For NFS, you need to check latency, timeout settings, locking, access rights, protocol version, hypervisor support and behavior during controller failure. A snapshot on a NAS is useful, but it does not replace a full backup. If a user deletes data or an application damages files, a snapshot may help, but backup must be separate to protect against failure of the entire storage system.
Ceph: distributed storage for growth
Ceph is a distributed storage system that can provide block, file and object storage. In virtualization, the block layer is most often used for virtual disks. Ceph is interesting because it can assemble storage from the local disks of several servers and distribute data between them.
Ceph is well suited for infrastructures that need horizontal scaling, storage-level fault tolerance and flexibility. It is used in Proxmox, OpenStack, Kubernetes and private clouds. Red Hat describes Ceph architecture through object storage, OSD daemons and the CRUSH algorithm, which helps distribute data without a central placement table.
Ceph’s strength is scaling and the absence of a classic single storage array as the central point. Data is replicated between nodes, and if a disk or server fails, the system can restore the required number of copies. But this does not mean that Ceph turns any disks and any network into fast and reliable storage.
Ceph is demanding in terms of architecture. It needs a fast and stable network, the right number of nodes, suitable disks, enough CPU and RAM, and monitoring of fullness, latency, OSD status, recovery, rebalance and degraded placement groups. On a small number of nodes, Ceph can be more complex and less beneficial than an external storage array, NFS/iSCSI or local NVMe with clear backup.
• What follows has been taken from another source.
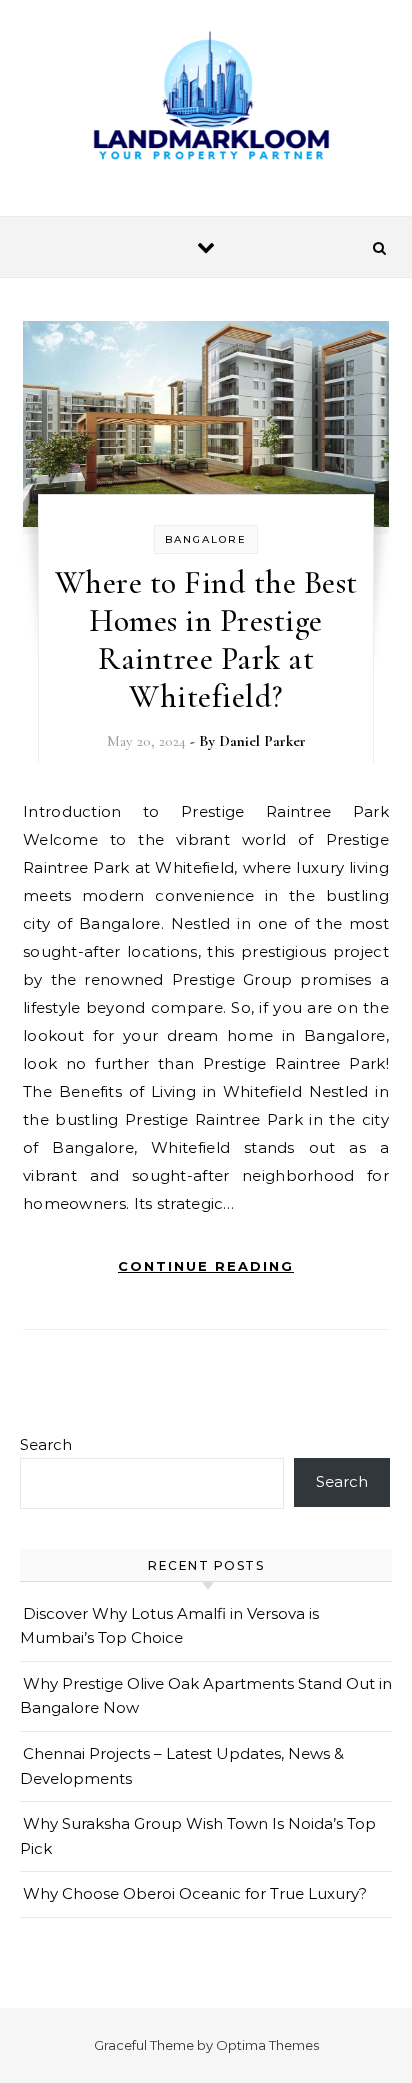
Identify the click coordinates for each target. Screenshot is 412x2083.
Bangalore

During recovery after a failure, Ceph actively uses the network and disks. If the cluster is already overloaded, recovery can worsen latency for virtual machines. Therefore, Ceph must be calculated not only for normal operation, but also for failure mode.
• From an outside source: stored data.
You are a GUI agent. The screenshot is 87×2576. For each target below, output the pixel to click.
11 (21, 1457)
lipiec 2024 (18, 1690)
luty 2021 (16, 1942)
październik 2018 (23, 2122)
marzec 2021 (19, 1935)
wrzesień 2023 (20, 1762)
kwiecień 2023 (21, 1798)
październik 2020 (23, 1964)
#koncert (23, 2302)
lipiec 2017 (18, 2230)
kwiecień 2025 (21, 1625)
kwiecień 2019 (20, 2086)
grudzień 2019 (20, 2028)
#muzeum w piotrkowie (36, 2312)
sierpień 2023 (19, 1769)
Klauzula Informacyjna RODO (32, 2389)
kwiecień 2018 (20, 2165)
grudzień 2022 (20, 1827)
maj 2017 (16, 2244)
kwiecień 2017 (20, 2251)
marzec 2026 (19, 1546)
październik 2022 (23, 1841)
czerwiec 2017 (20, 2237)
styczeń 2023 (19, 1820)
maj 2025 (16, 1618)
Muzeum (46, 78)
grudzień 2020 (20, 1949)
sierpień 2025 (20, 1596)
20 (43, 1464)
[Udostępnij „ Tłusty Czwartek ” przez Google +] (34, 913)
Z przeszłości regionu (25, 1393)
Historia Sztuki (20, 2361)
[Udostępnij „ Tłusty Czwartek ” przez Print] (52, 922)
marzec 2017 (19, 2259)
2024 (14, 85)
Ceph is also extremely demanding on team qualifications. The solution is not simple, and maintaining it, including recovery during failures, can be a fairly non-trivial task requiring rare and expensive specialists.
vSAN: distributed storage inside VMware
vSAN combines the local disks of VMware ESXi servers into shared distributed storage for the cluster. It is not an external storage array, but software-defined storage inside VMware infrastructure. For companies already using vSphere, vSAN can be convenient: management is built into a familiar platform, and storage policies are defined at the virtual machine level.
vSAN is suitable for VMware clusters where you want to use local disks as shared storage, keep live migration and manage fault tolerance through policies. It scales by adding nodes and disks, but requires compatible hardware, licenses, the right network and an understanding of resync, fault domains, witness and storage policies.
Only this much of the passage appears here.